In each round $t \in \{1,\ldots,n\}$, the learner selects an arm $A_t$. The environment then samples a reward $X_t$ from the distribution $P_{A_t}$, and reveals $X_t$ to the learner. This interaction induces a joint distribution over the sequence of actions and outcomes $A_1,X_1,A_2,X_2,\ldots,A_n,X_n$. There are two implications of this set up:
1. $X_t$ is conditionally independent of $A_1,X_1,A_2,X_2,\ldots,X_{t-1}$ given $A_t$.
2. The learner's selection of $A_t$ is allowed to be probabililistic, i.e. a distribution $\pi_t$ over $\mathcal{A}$, but $\pi_t$ can only depend on the past ($A_1,X_1,A_2,X_2,\ldots,X_{t-1}$) and not the future ($X_t$,$A_{t+1},\ldots,A_n,X_n$).

The set of rules that the learner uses to make decisions is called a **policy**, and is often denoted with a symbol $\pi$. Mathematically, $\pi$ is a sequence of transition kernels $\{\pi_t\}_{t=1}^n$ (conditional densities of the form $\pi_t(a_t|a_1,x_1,\ldots,a_{t-1},x_{t-1})$).
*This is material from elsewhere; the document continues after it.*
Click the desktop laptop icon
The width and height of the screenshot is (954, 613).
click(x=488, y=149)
Don't worry if this sounds confusing. You don't have to understand this formalism in order to understand the rest of the unit.

Let $n$ denote the total number of rounds. Then, our total reward is equal to
$$S_n = \sum_{t=1}^n X_t.$$

The goal is to find the arm $a$ which has the highest corresponding mean of distribution $P_a$. Informally, we will refer to this mean as the *mean of arm $a$*, and we will denote it by

$$\mu_a := \mathbb{E}_{Z\sim P_a}[Z].$$

The highest mean will be denoted by $\mu^* := \max_a \mu_a$. The arm with the highest mean (that is $\mu^*$) will be denoted $a^* := \arg\max_a \mu_a$.
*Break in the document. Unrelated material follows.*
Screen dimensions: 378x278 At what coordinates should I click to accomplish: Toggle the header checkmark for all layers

We formally define the **regret** of a policy $\pi$ as:
$$R_n = n\mu^* - \mathbb{E}[S_n].$$

In words, this is the difference between the best possible cumulative reward we could get if we knew which arm was the best one, and the expected cumulative reward from following the policy.
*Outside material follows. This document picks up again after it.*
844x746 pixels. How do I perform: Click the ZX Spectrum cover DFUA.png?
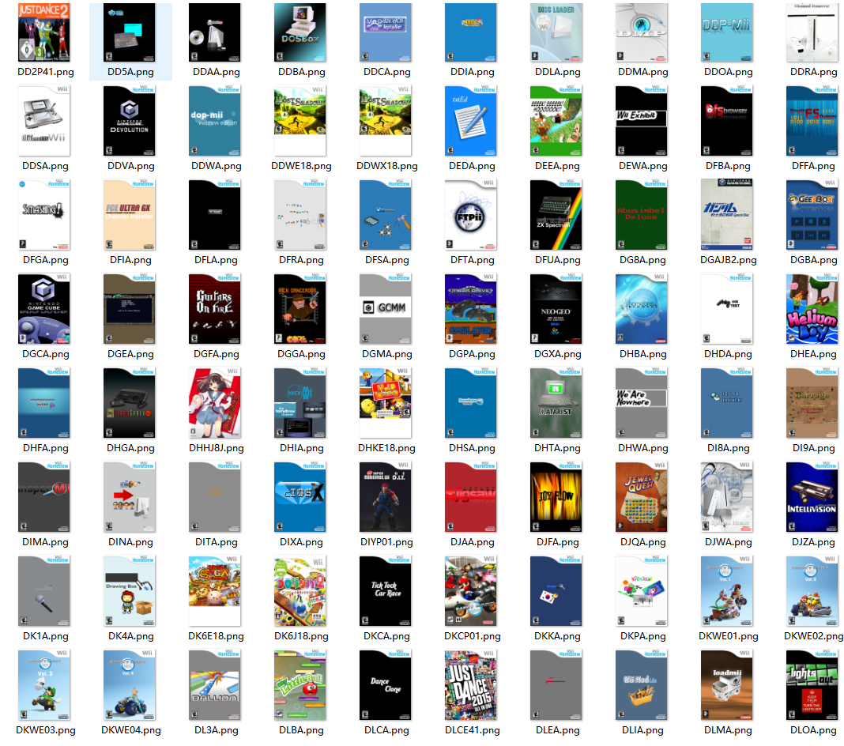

We also define the **suboptimality gap** for arm $a$ as:
$$\Delta_a = \mu^* - \mu_a.$$
This is the difference between the mean of the best arm, and a fixed arm $a$.

We let $T_a(t)$ denote the number of times arm $a$ is selected, up to and including time $t$:
$$T_a(t) = \sum_{s=1}^t \mathbf{1}\{A_s = a\}.$$

With these definitions, we have the following very convenient representation for the regret.

**Theorem 1 (regret decomposition):**
$$R_n = \sum_a \Delta_a \mathbb{E}[T_a(n)].$$

*Proof: Deferred to section 8.*

This says that the regret is roughly the sum over the arms of the number of times each armed is pulled times the suboptimality gap for that arm.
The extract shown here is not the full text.